_TO BE DONE_.
Please copy the lines from the one containing "You are a computer-use" through the one containing "Instruction: Click the US 18 cell", changing "agent" to "assistant" and leaving everything else the same.
====== GIVEN INFORMATION
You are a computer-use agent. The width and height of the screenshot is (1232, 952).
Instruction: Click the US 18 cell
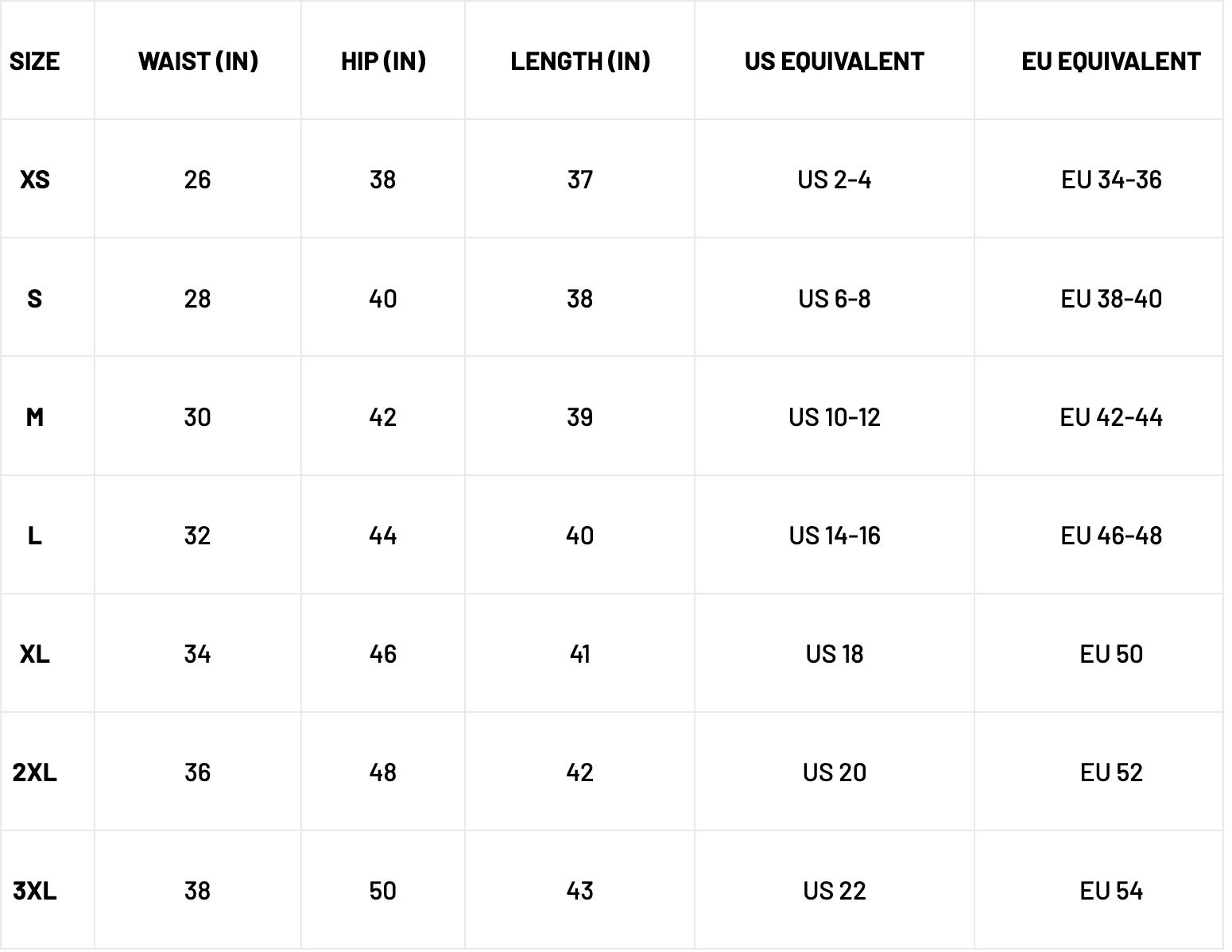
============
====== GIVEN INFORMATION
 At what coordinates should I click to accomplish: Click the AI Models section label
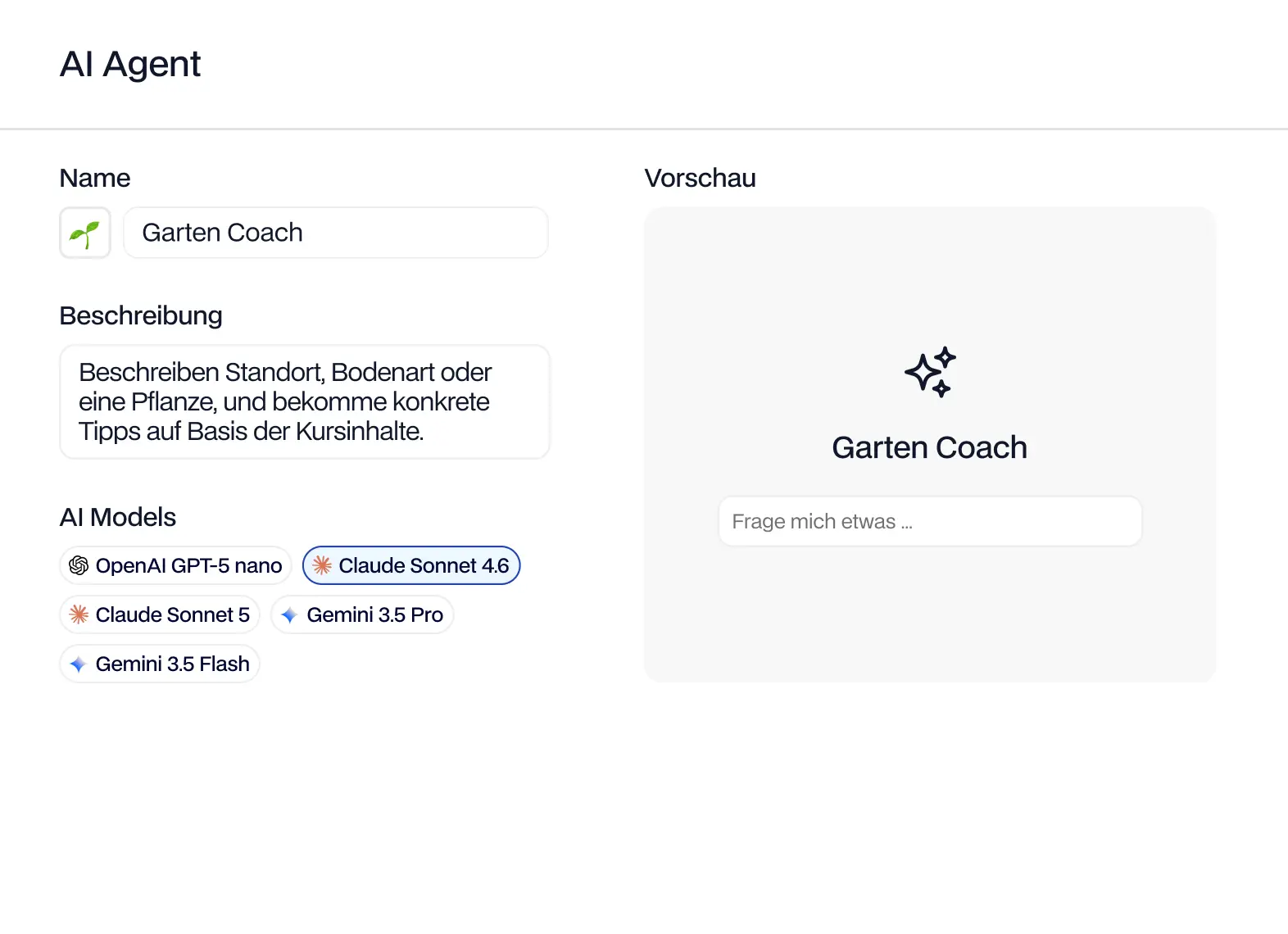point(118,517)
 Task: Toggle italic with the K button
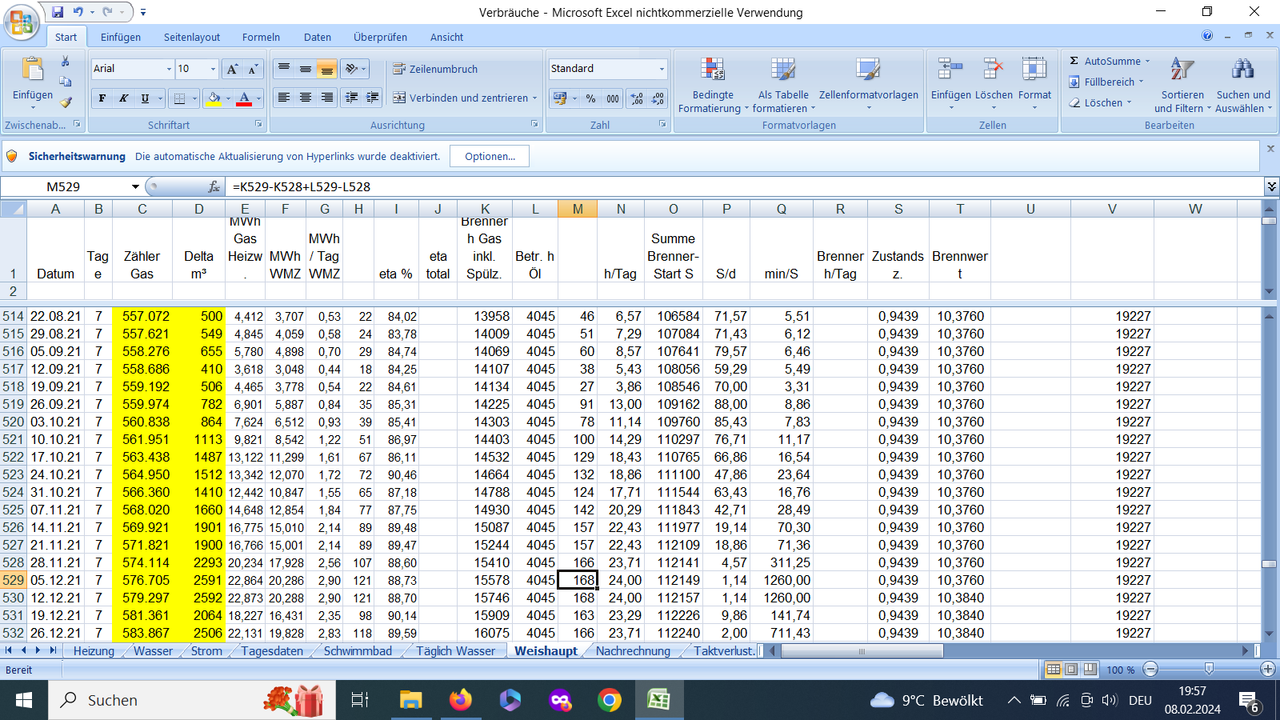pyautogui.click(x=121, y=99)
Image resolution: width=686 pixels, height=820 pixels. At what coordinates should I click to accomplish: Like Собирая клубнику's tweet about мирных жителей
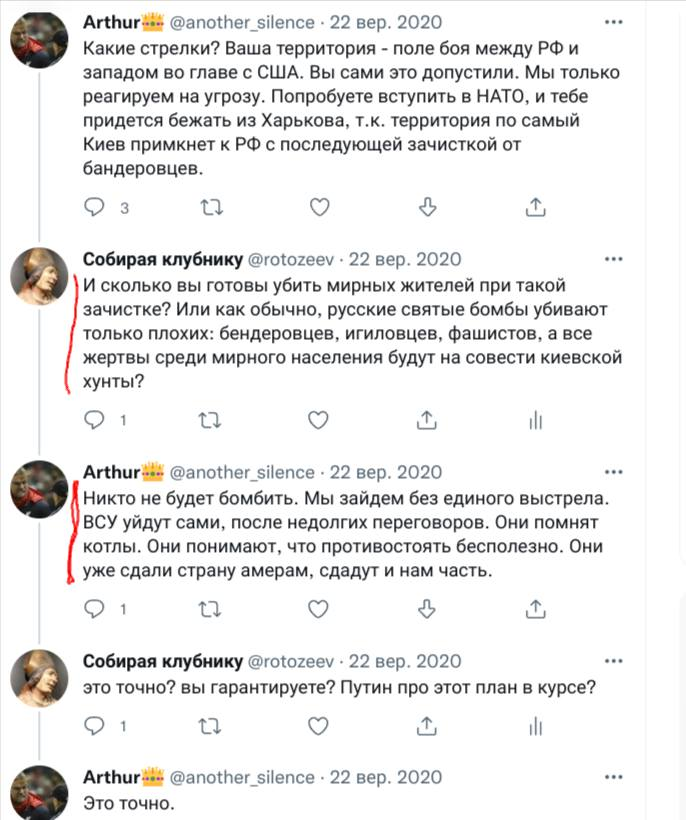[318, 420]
============
_WORKED ANSWER_.
You are a computer-use assistant. The width and height of the screenshot is (1232, 952).
Instruction: Click the US 18 cell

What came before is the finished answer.